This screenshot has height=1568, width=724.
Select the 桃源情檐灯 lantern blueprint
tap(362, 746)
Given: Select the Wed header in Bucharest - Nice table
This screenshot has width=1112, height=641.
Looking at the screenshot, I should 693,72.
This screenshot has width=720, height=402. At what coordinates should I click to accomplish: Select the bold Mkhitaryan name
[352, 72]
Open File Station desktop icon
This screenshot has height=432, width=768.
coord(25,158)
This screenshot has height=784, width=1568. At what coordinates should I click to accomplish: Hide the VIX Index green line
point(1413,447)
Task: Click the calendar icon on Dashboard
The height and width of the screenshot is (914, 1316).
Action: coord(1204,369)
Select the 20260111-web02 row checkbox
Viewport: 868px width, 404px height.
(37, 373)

· · · · · · ·

Exercise description: Output only the lines from the one that contains "Select the 桃源情檐灯 lantern blueprint" through the last line of the data above, each restated exactly.

Result of the task:
Select the 桃源情檐灯 lantern blueprint
tap(362, 746)
Given: Select the Wed header in Bucharest - Nice table
This screenshot has width=1112, height=641.
Looking at the screenshot, I should 693,72.
This screenshot has width=720, height=402. At what coordinates should I click to accomplish: Select the bold Mkhitaryan name
[352, 72]
Open File Station desktop icon
This screenshot has height=432, width=768.
coord(25,158)
This screenshot has height=784, width=1568. At what coordinates should I click to accomplish: Hide the VIX Index green line
point(1413,447)
Task: Click the calendar icon on Dashboard
The height and width of the screenshot is (914, 1316).
Action: coord(1204,369)
Select the 20260111-web02 row checkbox
Viewport: 868px width, 404px height.
(37, 373)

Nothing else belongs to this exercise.